数年前、とある地域でのシンポジウム会場で「土の人」と「風の人」の話題になり、違和感を持ちながら聞いたことがある。いろいろな地域で活動を行おうとすると、外から来る人に対して「どうせすぐいなくなるのだから何も期待していない」と拒絶する態度と出会うこともある。その会場では地元の人を「土の人」と呼び、外から来たアーティストを「風の人」と呼んでいたのだけれど…。確かにそういう面もあるが、そう単純なものでもないと思う…。

土・風・光・水・4種類の性質

地域活動での土、風、光、水の性質について(再考2)_a0010575_8384010.jpg人にはいろいろな性質(たち)がある。
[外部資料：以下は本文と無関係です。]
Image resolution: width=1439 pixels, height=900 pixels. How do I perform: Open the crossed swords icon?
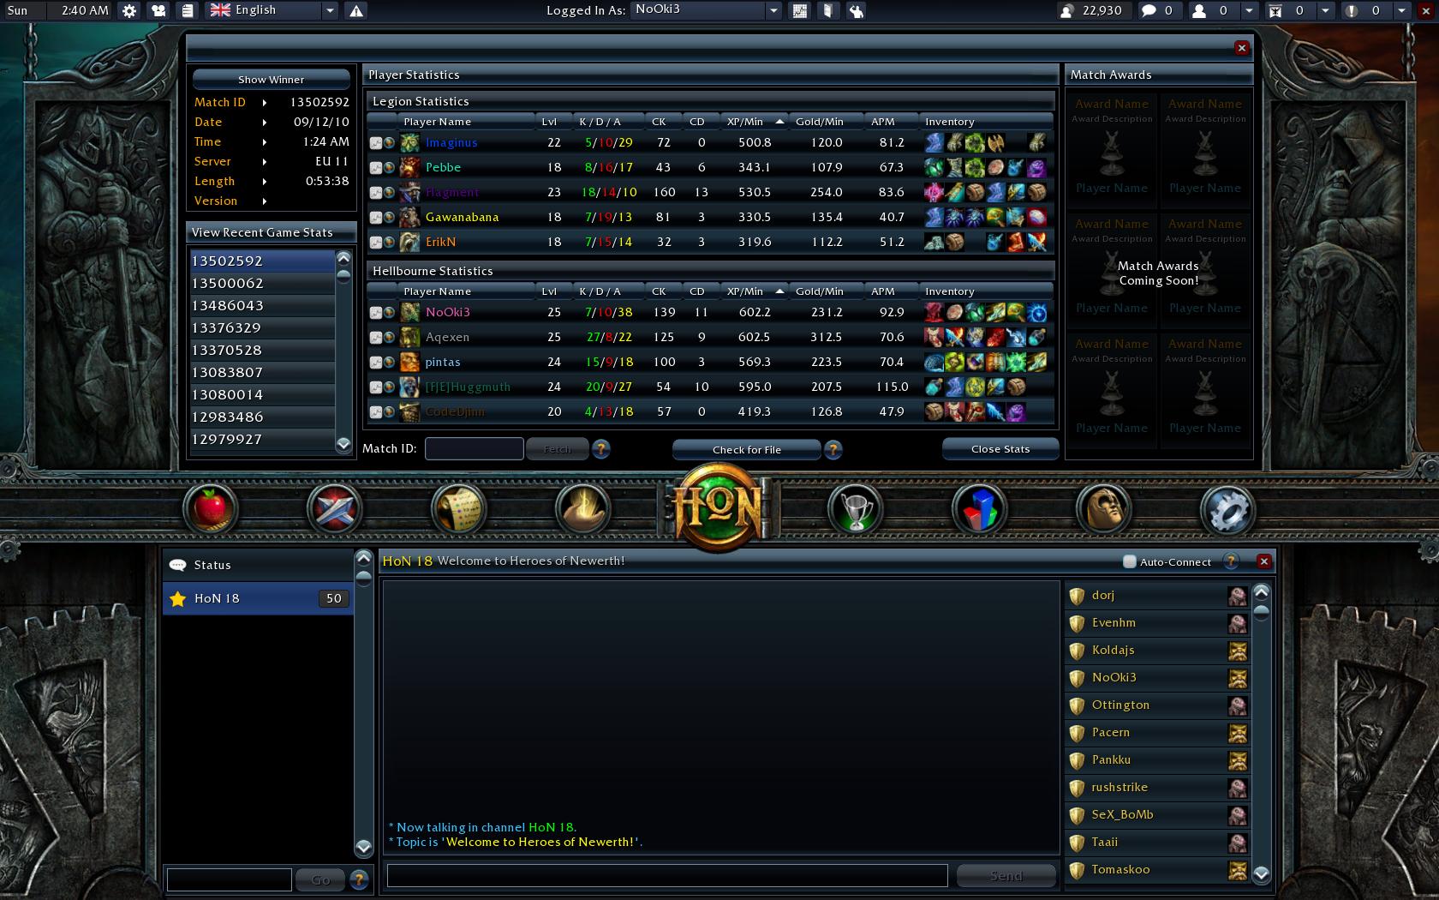(x=334, y=509)
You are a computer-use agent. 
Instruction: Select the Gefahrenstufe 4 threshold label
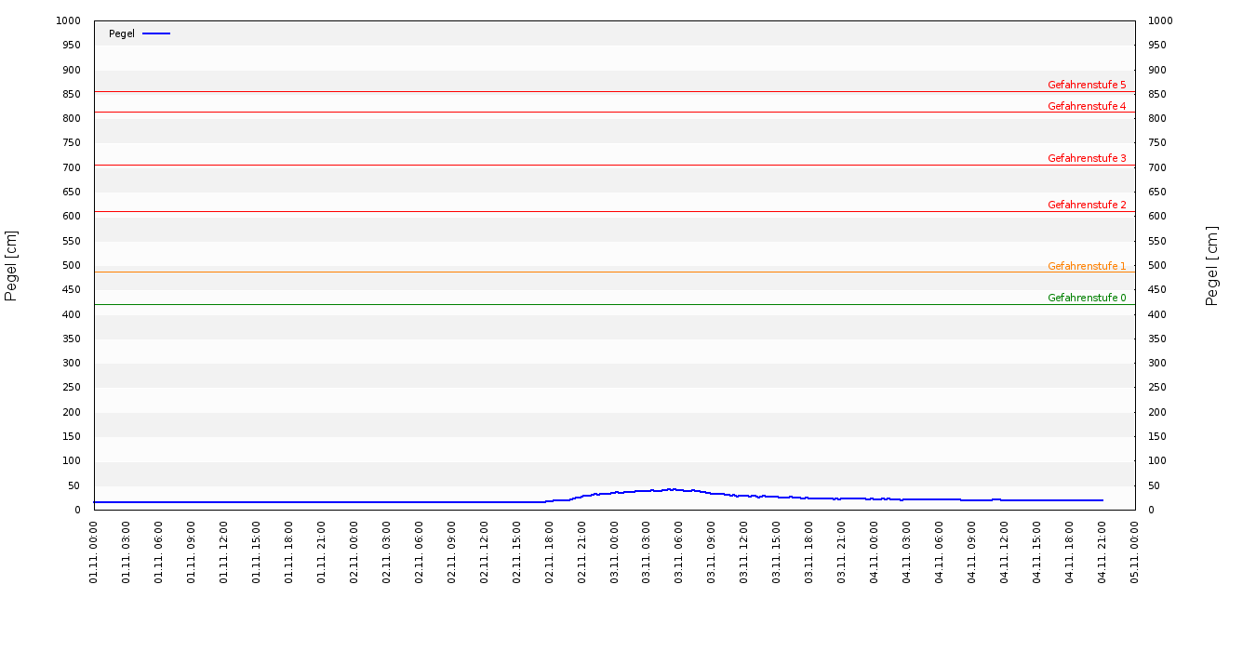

何か面白い種を見つけると、自分で所有して育てたがる性質。何かに使えるんじゃないかと思い様々なところに運び何かに役立てようとする性質。その素晴らしさを広く多くの人に伝えたがる性質。自分の楽しみとしてその存在そのものを面白がる性質。人はそれぞれ複雑にいろいろな性格を持っているので、単純に分類はできない。しかし、それぞれ接し方に性質の違いがあり、自分自身がどういう性質なのかについてはその複合度合も含めて自覚してもいいような気がしている。

それを仮に種が発芽し成長するために必要な4つの要素に例えてみる。

土の性質 自分のフィールドで育てたがる
風の性質 いろいろなところに運びたがる
光の性質 いろいろな人に紹介したがる
水の性質 とにかく興味関心を注ぎ面白がる

地元で地域のことを憂い考え、何かしなければならないと考えている人の多くは土の性質が色濃くあると思う。しかし地域の歴史も含めた様々な地域遺産に光をあて、地道に研究、発表している光の性質の人も地域には数多くいる。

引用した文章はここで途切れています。